*** Opening Recorded data ***
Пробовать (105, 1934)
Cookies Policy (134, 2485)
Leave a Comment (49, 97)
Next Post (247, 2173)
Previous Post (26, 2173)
*** Closing Recorded data ***
• [Exercise] Can you give every line above again, exactly as written?

• [Response below]
Пробовать (105, 1934)
Cookies Policy (134, 2485)
Leave a Comment (49, 97)
Next Post (247, 2173)
Previous Post (26, 2173)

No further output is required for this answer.